**Seçilen metin:**
ALBERT CAMUS: GÜNÜMÜZDE EN ÇOK HAKARET EDİLEN DEĞER, ÖZGÜRLÜKTÜR!..

404

Sanatçı ve Çağı

Doğulu bir ermiş, dualarında, kaderin kendisini ilgi çekici bir çağ yaşamaktan alıkoymasını dilermiş. Ermiş olmadığımızdan, kader bizleri korumadı; ilgi çekici bir çağ yaşıyoruz. ilgi çekici, hiç değilse kendisi ile ilgilenmemizi isteyen bir çağ. Günümüz yazarları da biliyorlar bunu. Ağızlarını açsalar, hücuma uğruyorlar, tenkit ediliyorlar. Alçak gönüllülük gösterip sussalar, niçin sustukları soruluyor, en şiddetli şekilde azarlanıyorlar.

Böyle bir karışıklık ortasında yazar, kendi düşüncelerini ve sevgili hayallerini izleyebilmek için, dışta kalmayı ümit edemez. Şimdiye kadar, çekimserlik tarih boyunca mümkün olmuştu, iyi ya da kötü. Bir sorunu doğrulamayan susabilir, ya da başka konudan söz açabilirdi. Bugün, her şey değişti; ses çıkarmamanın bile, şüphe dolu bir anlamı var. Çekimserliğin bile bir taraf tutma sayıldığı andan itibaren yazar-övülsün ya da yerilsin- ister istemez gemiye binmiştir (M. Albert Camus burada «embarqué» kelimesini kullanıyor, öyle sanırım ki, söylediklerinin ruhuna uygun olarak bu cümleye «…ister istemez kavgaya katılmıştır» demek daha doğru olacaktır. Düz yazıya bağlı kalmak endişesi ile kelimeyi olduğu gibi çevirmeyi daha sadık buldum.) Gemiye binmiştir, demek, burada bana, güdümlenmiştir demekten daha doğru geliyor. Gerçekte de söz konusu olan, iradeye bağlı bir güdümlülük değil, bir çeşit zorlu askerlik ödevidir. Bütün sanatçılar bugün, zamanlarının kalyonuna binmişlerdir. Bu duruma boyun eğmek zorundadırlar; ister o kalyon ringa koksun, ister muhafızlarının sayısı pek çok olsun, hattâ isterse rota yanlış olsun. Denizin ta ortasındayız. Sanatçı da, ötekiler gibi, sırası gelince kürek çekmek zorundadır, ölmeden dayanmalıdır buna; yani yaşamakta devam ederek, yaratarak.

**Veriler:**
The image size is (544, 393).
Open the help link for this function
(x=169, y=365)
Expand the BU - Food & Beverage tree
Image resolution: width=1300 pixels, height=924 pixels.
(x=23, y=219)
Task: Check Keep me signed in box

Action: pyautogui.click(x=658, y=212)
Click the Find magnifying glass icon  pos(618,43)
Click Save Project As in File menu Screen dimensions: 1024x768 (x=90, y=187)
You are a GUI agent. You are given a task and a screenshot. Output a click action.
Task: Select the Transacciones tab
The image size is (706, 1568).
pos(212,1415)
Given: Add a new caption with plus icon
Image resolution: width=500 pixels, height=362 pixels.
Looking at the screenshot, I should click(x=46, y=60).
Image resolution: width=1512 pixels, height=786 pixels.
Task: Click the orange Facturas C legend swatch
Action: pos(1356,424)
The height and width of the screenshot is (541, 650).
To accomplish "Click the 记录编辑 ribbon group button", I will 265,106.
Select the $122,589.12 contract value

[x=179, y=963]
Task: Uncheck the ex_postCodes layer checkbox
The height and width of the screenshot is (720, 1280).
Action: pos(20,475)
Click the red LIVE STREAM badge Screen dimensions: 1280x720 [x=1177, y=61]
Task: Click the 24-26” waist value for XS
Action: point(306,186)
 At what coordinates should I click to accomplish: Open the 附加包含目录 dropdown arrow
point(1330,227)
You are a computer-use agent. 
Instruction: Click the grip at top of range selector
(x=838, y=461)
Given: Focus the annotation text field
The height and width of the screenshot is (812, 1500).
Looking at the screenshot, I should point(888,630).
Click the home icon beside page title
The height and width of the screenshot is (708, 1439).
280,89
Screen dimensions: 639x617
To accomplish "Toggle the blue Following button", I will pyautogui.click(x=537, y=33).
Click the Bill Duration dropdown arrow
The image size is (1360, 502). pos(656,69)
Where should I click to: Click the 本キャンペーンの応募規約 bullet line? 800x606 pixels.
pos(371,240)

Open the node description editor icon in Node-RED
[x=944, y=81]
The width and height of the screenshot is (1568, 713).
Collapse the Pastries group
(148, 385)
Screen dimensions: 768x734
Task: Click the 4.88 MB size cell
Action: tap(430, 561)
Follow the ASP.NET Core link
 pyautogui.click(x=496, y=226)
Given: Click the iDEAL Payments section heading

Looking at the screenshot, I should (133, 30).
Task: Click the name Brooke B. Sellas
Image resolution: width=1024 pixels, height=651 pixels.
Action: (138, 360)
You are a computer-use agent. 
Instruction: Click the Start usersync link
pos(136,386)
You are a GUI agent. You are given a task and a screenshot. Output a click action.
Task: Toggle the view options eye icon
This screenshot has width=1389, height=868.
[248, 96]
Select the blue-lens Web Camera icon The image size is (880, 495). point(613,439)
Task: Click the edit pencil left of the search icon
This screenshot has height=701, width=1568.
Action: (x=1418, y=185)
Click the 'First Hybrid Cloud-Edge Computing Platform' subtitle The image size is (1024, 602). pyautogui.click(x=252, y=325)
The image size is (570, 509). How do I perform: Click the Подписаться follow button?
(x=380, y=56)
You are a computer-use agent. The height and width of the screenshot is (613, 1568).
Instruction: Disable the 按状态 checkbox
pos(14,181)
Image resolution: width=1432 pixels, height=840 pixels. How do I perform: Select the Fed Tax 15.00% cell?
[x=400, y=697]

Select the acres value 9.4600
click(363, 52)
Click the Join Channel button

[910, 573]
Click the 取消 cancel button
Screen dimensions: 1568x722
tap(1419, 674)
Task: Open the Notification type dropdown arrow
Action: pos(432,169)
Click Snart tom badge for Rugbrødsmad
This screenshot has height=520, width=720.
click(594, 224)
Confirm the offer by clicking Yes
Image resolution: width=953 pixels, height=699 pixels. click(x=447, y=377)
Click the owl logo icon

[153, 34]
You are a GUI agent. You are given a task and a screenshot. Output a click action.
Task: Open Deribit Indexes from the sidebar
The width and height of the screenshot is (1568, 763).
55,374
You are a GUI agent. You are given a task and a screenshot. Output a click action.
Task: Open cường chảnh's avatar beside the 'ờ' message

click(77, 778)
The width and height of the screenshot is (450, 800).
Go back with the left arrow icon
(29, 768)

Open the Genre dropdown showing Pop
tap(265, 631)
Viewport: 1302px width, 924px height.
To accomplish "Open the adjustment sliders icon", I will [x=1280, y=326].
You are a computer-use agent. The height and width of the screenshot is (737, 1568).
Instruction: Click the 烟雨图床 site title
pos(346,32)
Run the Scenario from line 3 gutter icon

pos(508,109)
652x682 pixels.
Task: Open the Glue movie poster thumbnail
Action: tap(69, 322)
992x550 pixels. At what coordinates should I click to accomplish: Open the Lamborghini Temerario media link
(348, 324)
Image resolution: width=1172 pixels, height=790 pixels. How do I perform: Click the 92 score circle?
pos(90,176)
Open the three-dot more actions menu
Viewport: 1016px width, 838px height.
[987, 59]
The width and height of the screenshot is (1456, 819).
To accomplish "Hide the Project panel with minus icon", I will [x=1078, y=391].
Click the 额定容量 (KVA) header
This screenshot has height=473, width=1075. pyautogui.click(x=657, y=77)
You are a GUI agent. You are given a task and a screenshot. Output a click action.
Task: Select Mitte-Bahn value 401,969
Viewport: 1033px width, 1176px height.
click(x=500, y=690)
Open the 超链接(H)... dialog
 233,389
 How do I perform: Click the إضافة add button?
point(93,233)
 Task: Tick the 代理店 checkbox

**Aşağıdakileri tamamlayın:**
1 - Sanatçı ve çağı üzerine yazıdan "Sanatçı ve Çağı" ile "şiddetli şekilde azarlanıyorlar." arasındaki bölümü, bu iki ifade de dahil olmak üzere, hiçbir değişiklik yapmadan yeniden verin.
2 - Lütfen sanatçı ve çağı üzerine yazıyı kaldığı yerden sürdürün.

**Yanıt listesi:**
1 -
Sanatçı ve Çağı

Doğulu bir ermiş, dualarında, kaderin kendisini ilgi çekici bir çağ yaşamaktan alıkoymasını dilermiş. Ermiş olmadığımızdan, kader bizleri korumadı; ilgi çekici bir çağ yaşıyoruz. ilgi çekici, hiç değilse kendisi ile ilgilenmemizi isteyen bir çağ. Günümüz yazarları da biliyorlar bunu. Ağızlarını açsalar, hücuma uğruyorlar, tenkit ediliyorlar. Alçak gönüllülük gösterip sussalar, niçin sustukları soruluyor, en şiddetli şekilde azarlanıyorlar.

2 -
Doğrusu kolay değil bu; onların geçmiş zamandaki rahatlarının özlemini çekmelerini anlıyorum. Değişme biraz sert oldu. Şüphe yok, tarihin sirkinde aslanla kurban her zaman vardılar. Kurban sonsuzluğun vaatleri ile kuvvet buluyordu, aslan tarihin kanlı gıdası ile. Ama bu devirde sanatçı, sirkin ortasında değildi, seyirciler arasında oturuyordu. Şarkısını kendisi için söylüyordu; ya da kurbanı cesaretlendirmek, aslanın da iştihasını açmak için. Şimdi ise sanatçı sirktedir. Elbette sesi aynı kalmamıştır; daha az güvenle çıkmaktadır.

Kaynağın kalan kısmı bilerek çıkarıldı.